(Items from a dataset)
================================

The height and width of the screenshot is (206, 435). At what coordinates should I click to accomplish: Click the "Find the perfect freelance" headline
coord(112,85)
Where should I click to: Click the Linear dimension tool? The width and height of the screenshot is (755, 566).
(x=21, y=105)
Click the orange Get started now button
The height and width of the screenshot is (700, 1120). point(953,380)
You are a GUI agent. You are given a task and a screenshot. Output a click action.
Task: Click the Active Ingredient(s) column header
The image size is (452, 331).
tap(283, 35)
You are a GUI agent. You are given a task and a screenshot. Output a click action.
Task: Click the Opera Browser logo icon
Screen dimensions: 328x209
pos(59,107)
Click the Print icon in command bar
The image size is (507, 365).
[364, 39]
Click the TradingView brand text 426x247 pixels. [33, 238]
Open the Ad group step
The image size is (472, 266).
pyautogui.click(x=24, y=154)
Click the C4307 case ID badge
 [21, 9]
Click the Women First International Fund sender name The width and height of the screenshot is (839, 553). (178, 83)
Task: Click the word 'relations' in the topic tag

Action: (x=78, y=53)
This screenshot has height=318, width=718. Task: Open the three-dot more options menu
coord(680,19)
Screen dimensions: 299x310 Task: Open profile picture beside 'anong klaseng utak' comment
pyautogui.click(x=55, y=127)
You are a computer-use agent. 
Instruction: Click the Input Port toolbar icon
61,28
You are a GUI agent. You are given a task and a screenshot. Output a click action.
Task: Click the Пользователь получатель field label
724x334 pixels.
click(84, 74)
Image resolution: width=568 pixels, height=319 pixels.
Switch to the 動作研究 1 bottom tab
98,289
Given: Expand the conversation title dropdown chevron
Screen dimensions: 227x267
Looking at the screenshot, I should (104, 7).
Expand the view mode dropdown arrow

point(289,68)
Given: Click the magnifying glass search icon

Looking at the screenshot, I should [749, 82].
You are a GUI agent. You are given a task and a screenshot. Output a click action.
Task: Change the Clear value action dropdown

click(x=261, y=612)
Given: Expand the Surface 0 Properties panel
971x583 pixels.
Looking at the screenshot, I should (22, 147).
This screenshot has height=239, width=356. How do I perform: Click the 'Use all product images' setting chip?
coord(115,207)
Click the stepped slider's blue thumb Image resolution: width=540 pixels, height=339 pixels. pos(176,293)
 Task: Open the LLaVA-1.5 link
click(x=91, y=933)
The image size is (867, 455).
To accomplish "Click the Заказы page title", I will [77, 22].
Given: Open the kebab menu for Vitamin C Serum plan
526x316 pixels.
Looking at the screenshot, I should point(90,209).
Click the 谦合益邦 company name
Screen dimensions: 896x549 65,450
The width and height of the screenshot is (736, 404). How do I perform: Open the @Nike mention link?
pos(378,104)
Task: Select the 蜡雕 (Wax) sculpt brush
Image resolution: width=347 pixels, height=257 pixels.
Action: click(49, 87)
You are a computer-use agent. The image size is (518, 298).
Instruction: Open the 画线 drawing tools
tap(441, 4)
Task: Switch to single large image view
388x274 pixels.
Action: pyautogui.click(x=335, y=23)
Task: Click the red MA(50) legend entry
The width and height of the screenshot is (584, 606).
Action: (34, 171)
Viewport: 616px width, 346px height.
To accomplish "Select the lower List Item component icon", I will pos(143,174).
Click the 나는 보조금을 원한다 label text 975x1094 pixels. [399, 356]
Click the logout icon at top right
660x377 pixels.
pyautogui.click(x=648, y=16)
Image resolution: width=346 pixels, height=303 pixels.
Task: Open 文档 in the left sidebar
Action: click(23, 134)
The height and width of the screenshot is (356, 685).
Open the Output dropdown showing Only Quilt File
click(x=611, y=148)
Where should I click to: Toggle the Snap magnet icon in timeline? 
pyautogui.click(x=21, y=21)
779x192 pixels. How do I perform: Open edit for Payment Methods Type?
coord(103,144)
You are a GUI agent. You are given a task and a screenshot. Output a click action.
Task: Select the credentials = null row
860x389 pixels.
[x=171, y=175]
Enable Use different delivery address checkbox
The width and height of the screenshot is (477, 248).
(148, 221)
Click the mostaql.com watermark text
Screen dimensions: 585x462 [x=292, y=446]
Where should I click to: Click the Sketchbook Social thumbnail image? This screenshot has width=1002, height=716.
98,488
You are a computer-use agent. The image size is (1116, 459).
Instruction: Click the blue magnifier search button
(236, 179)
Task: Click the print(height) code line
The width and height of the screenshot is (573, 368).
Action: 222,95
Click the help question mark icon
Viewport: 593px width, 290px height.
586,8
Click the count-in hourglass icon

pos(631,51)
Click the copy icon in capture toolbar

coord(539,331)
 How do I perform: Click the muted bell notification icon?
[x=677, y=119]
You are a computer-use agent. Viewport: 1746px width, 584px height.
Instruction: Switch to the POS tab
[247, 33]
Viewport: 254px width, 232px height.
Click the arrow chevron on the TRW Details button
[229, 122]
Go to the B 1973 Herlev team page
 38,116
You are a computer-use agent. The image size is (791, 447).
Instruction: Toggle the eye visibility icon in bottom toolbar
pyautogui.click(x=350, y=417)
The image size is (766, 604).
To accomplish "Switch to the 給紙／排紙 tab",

================================

▶ _ASSIGNMENT_
In full and without alteration, write out the data above.

▶ _RESULT OF THIS EXERCISE_
The height and width of the screenshot is (206, 435). At what coordinates should I click to accomplish: Click the "Find the perfect freelance" headline
coord(112,85)
Where should I click to: Click the Linear dimension tool? The width and height of the screenshot is (755, 566).
(x=21, y=105)
Click the orange Get started now button
The height and width of the screenshot is (700, 1120). point(953,380)
You are a GUI agent. You are given a task and a screenshot. Output a click action.
Task: Click the Active Ingredient(s) column header
The image size is (452, 331).
tap(283, 35)
You are a GUI agent. You are given a task and a screenshot. Output a click action.
Task: Click the Opera Browser logo icon
Screen dimensions: 328x209
pos(59,107)
Click the Print icon in command bar
The image size is (507, 365).
[364, 39]
Click the TradingView brand text 426x247 pixels. [33, 238]
Open the Ad group step
The image size is (472, 266).
pyautogui.click(x=24, y=154)
Click the C4307 case ID badge
 [21, 9]
Click the Women First International Fund sender name The width and height of the screenshot is (839, 553). (178, 83)
Task: Click the word 'relations' in the topic tag

Action: (x=78, y=53)
This screenshot has height=318, width=718. Task: Open the three-dot more options menu
coord(680,19)
Screen dimensions: 299x310 Task: Open profile picture beside 'anong klaseng utak' comment
pyautogui.click(x=55, y=127)
You are a computer-use agent. 
Instruction: Click the Input Port toolbar icon
61,28
You are a GUI agent. You are given a task and a screenshot. Output a click action.
Task: Click the Пользователь получатель field label
724x334 pixels.
click(84, 74)
Image resolution: width=568 pixels, height=319 pixels.
Switch to the 動作研究 1 bottom tab
98,289
Given: Expand the conversation title dropdown chevron
Screen dimensions: 227x267
Looking at the screenshot, I should (104, 7).
Expand the view mode dropdown arrow

point(289,68)
Given: Click the magnifying glass search icon

Looking at the screenshot, I should [749, 82].
You are a GUI agent. You are given a task and a screenshot. Output a click action.
Task: Change the Clear value action dropdown

click(x=261, y=612)
Given: Expand the Surface 0 Properties panel
971x583 pixels.
Looking at the screenshot, I should (22, 147).
This screenshot has height=239, width=356. How do I perform: Click the 'Use all product images' setting chip?
coord(115,207)
Click the stepped slider's blue thumb Image resolution: width=540 pixels, height=339 pixels. pos(176,293)
 Task: Open the LLaVA-1.5 link
click(x=91, y=933)
The image size is (867, 455).
To accomplish "Click the Заказы page title", I will [77, 22].
Given: Open the kebab menu for Vitamin C Serum plan
526x316 pixels.
Looking at the screenshot, I should point(90,209).
Click the 谦合益邦 company name
Screen dimensions: 896x549 65,450
The width and height of the screenshot is (736, 404). How do I perform: Open the @Nike mention link?
pos(378,104)
Task: Select the 蜡雕 (Wax) sculpt brush
Image resolution: width=347 pixels, height=257 pixels.
Action: click(49, 87)
You are a computer-use agent. The image size is (518, 298).
Instruction: Open the 画线 drawing tools
tap(441, 4)
Task: Switch to single large image view
388x274 pixels.
Action: pyautogui.click(x=335, y=23)
Task: Click the red MA(50) legend entry
The width and height of the screenshot is (584, 606).
Action: (34, 171)
Viewport: 616px width, 346px height.
To accomplish "Select the lower List Item component icon", I will pos(143,174).
Click the 나는 보조금을 원한다 label text 975x1094 pixels. [399, 356]
Click the logout icon at top right
660x377 pixels.
pyautogui.click(x=648, y=16)
Image resolution: width=346 pixels, height=303 pixels.
Task: Open 文档 in the left sidebar
Action: click(23, 134)
The height and width of the screenshot is (356, 685).
Open the Output dropdown showing Only Quilt File
click(x=611, y=148)
Where should I click to: Toggle the Snap magnet icon in timeline? 
pyautogui.click(x=21, y=21)
779x192 pixels. How do I perform: Open edit for Payment Methods Type?
coord(103,144)
You are a GUI agent. You are given a task and a screenshot. Output a click action.
Task: Select the credentials = null row
860x389 pixels.
[x=171, y=175]
Enable Use different delivery address checkbox
The width and height of the screenshot is (477, 248).
(148, 221)
Click the mostaql.com watermark text
Screen dimensions: 585x462 [x=292, y=446]
Where should I click to: Click the Sketchbook Social thumbnail image? This screenshot has width=1002, height=716.
98,488
You are a computer-use agent. The image size is (1116, 459).
Instruction: Click the blue magnifier search button
(236, 179)
Task: Click the print(height) code line
The width and height of the screenshot is (573, 368).
Action: 222,95
Click the help question mark icon
Viewport: 593px width, 290px height.
586,8
Click the count-in hourglass icon

pos(631,51)
Click the copy icon in capture toolbar

coord(539,331)
 How do I perform: Click the muted bell notification icon?
[x=677, y=119]
You are a computer-use agent. Viewport: 1746px width, 584px height.
Instruction: Switch to the POS tab
[247, 33]
Viewport: 254px width, 232px height.
Click the arrow chevron on the TRW Details button
[229, 122]
Go to the B 1973 Herlev team page
 38,116
You are a computer-use agent. The image size is (791, 447).
Instruction: Toggle the eye visibility icon in bottom toolbar
pyautogui.click(x=350, y=417)
The image size is (766, 604).
To accomplish "Switch to the 給紙／排紙 tab",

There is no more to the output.